Attempted relays are rejected.
• Valid — Mail is delivered normally and trained as valid by STA. Attempted relays are rejected.
• Relay — Relay is enabled for this mail. Mail is not trained by STA.
• Trust — Relay is enabled for this mail. Mail is trained as valid by STA.
• Do Not Train — Do not use the message for STA training purposes.
• BCC — Send a blind carbon copy mail to the mail address specified in Action Data. This option only appears if you have a BCC Email Address set up in the Preferences section.
• Just Log — Take no action, but log the occurrence. Just Log can be used to override other lower priority PBMFs to test the effect of PBMFs without an action taking place.
Note: The "Relay" or "Trust" action can only be used with an Envelope message part because attempted relays must be rejected immediately after the envelope transaction.
Pattern Based Message Filtering
The file (pbmf.csv) should be created in csv file format using Excel, Notepad or other Windows text editor. It is recommended that you download the PBMF file first by clicking Download File, edit it as required, and upload it using the Upload File button.
PBMF Preferences
Select the Preferences button to configure actions for spam pattern based message filters. These actions allow you to process the spam message with an additional action such as Redirect To or Modify Subject Header. You can also train the PBMF spam mail for STA purposes.
• Train as STA Spam — Select this option to allow any mail that triggers an action to be trained as spam for STA purposes.
• Action — Specify one of the following actions:
Just log: An entry is made in the log, and no other action is taken.
Modify Subject Header: The text specified in Action Data will be inserted into the message subject line.
Add header: An "X-" mail header will be added as specified in the Action Data.
Redirect to: The message will be delivered to the mail address specified in Action Data.
Reject mail: The mail will not be accepted, and the connecting mail server is forced to return it.
BCC: Send a blind carbon copy mail to the mail address specified in Action Data.

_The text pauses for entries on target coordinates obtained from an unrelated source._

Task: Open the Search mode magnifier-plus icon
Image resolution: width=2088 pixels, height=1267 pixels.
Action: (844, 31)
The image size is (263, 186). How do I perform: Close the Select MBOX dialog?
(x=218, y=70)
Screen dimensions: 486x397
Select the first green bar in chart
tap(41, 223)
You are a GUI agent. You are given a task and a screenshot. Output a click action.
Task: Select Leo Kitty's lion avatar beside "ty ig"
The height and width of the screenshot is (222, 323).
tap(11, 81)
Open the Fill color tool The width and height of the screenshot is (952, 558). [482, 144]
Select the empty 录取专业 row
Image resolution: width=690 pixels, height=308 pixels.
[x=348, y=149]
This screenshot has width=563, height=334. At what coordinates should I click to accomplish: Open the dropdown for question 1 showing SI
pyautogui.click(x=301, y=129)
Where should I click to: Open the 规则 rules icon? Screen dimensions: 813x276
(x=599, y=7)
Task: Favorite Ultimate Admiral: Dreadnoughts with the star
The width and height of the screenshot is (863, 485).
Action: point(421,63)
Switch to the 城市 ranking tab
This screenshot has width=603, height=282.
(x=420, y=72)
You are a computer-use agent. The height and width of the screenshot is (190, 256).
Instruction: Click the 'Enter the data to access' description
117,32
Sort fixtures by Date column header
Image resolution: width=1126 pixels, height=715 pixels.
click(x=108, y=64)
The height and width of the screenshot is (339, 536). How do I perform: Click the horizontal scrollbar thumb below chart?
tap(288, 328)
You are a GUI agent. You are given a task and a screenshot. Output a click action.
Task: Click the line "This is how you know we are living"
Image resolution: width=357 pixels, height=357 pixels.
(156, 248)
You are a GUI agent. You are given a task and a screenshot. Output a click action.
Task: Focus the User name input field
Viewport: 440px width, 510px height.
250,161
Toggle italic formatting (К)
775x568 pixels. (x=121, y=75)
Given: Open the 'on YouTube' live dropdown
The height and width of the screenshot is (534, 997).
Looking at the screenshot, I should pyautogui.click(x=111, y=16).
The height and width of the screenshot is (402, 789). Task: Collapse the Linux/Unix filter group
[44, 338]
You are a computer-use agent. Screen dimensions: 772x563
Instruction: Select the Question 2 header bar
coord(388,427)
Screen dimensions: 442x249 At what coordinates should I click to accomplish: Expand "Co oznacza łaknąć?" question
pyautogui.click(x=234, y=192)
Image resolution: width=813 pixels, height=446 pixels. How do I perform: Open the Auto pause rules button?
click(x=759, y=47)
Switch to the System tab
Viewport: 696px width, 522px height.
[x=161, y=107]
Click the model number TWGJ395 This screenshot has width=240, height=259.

• Action data — Depending on the specified action:
Modify Subject Header: The specified text will be inserted into the subject line, such as [PBMF_SPAM].
Add header: A message header will be added with the specified text, such as [PBMF_SPAM].
Redirect to: Send the message to a mailbox such as [email protected]. You can also specify a domain such as spam.example.com.
• PBMF BCC Action — Send a blind carbon copy of the message to the address specified. This is a separate action from the PBMF spam actions.